[TO BE DONE]:
Copy the records from the line containing "Task: Open the Status dropdown menu" through the line containing "Screen dimensions: 1200x674 point(38,91)", including both of those lines, and omit the pictures.

[RECORDS TO PROCESS]:
──────────
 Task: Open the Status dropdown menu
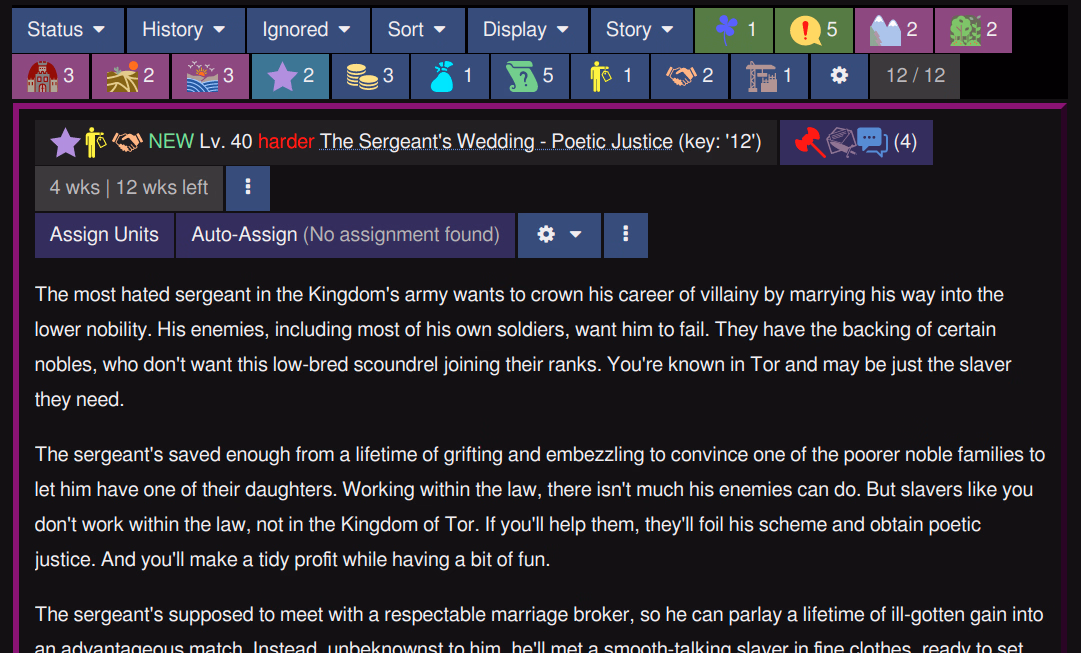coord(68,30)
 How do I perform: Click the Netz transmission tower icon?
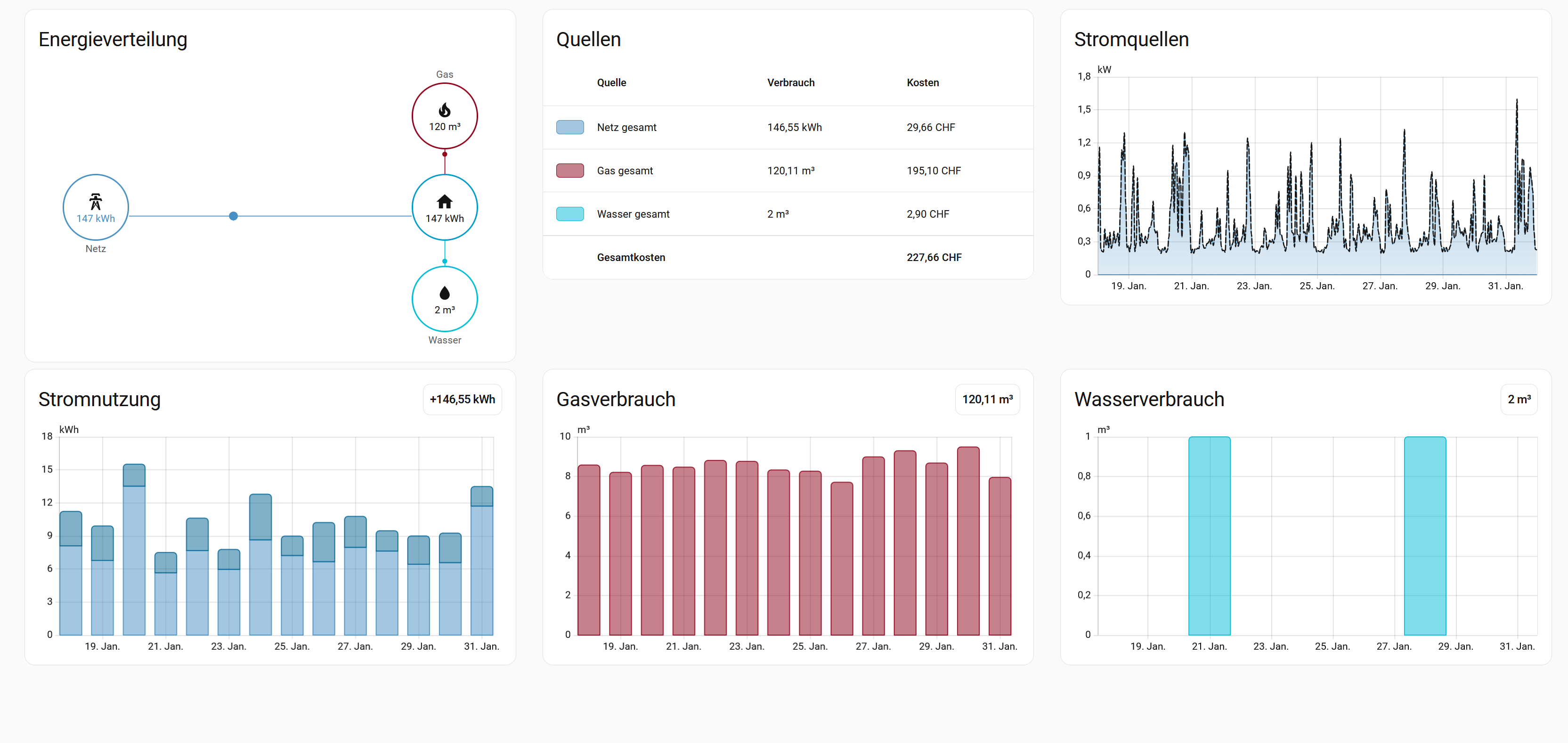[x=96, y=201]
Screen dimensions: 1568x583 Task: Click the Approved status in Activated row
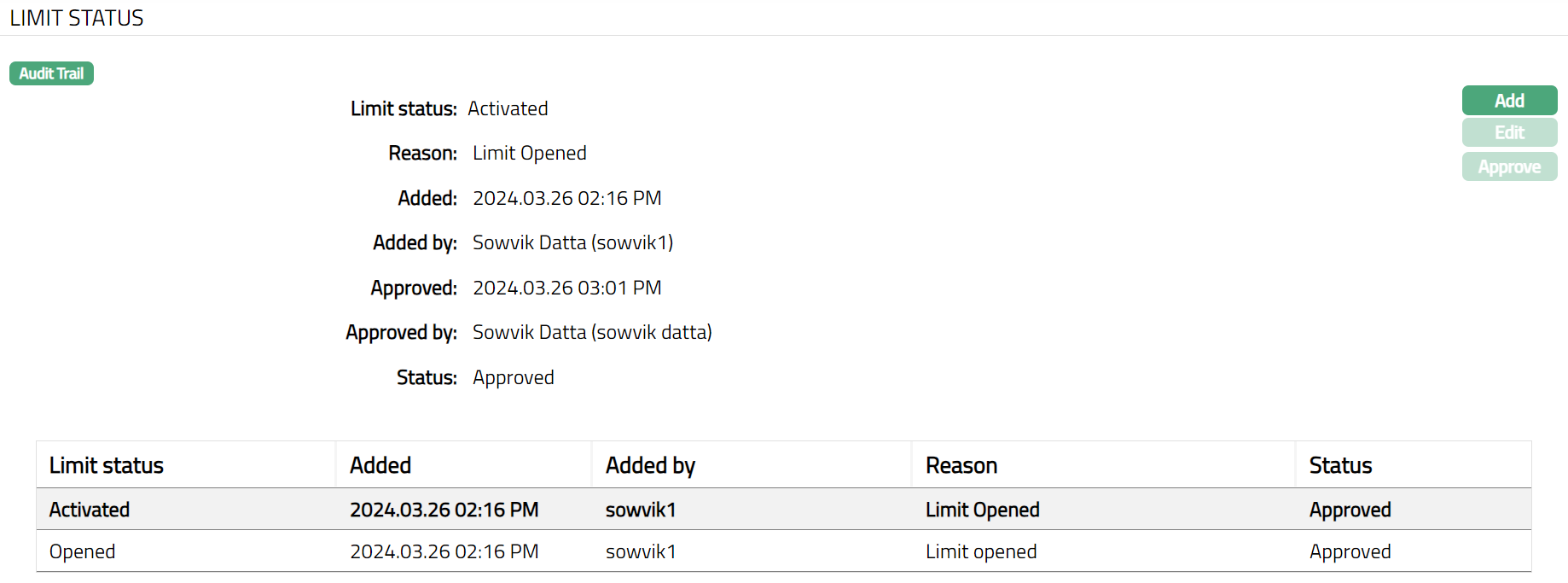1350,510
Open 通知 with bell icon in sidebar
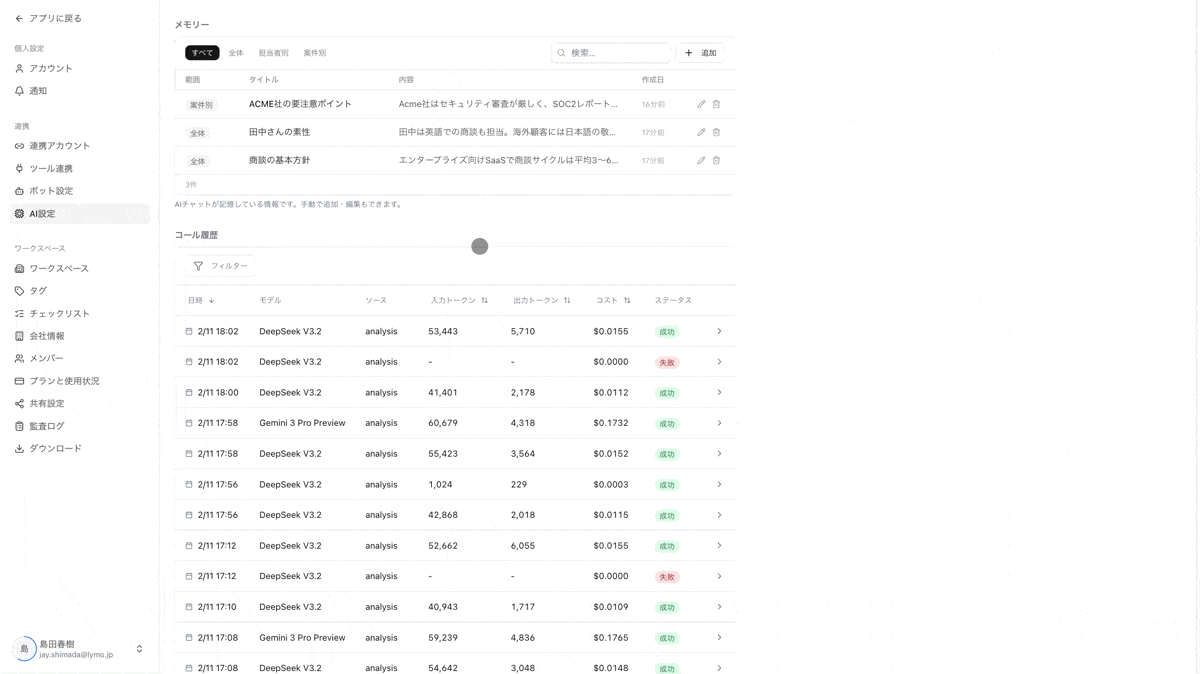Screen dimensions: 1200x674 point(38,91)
──────────
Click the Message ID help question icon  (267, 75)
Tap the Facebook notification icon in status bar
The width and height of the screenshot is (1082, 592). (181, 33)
──────────
[RESULT OF THE EXERCISE]:
 Task: Open the Status dropdown menu
coord(68,30)
 How do I perform: Click the Netz transmission tower icon?
[x=96, y=201]
Screen dimensions: 1568x583 Task: Click the Approved status in Activated row
1350,510
Open 通知 with bell icon in sidebar
Screen dimensions: 1200x674 point(38,91)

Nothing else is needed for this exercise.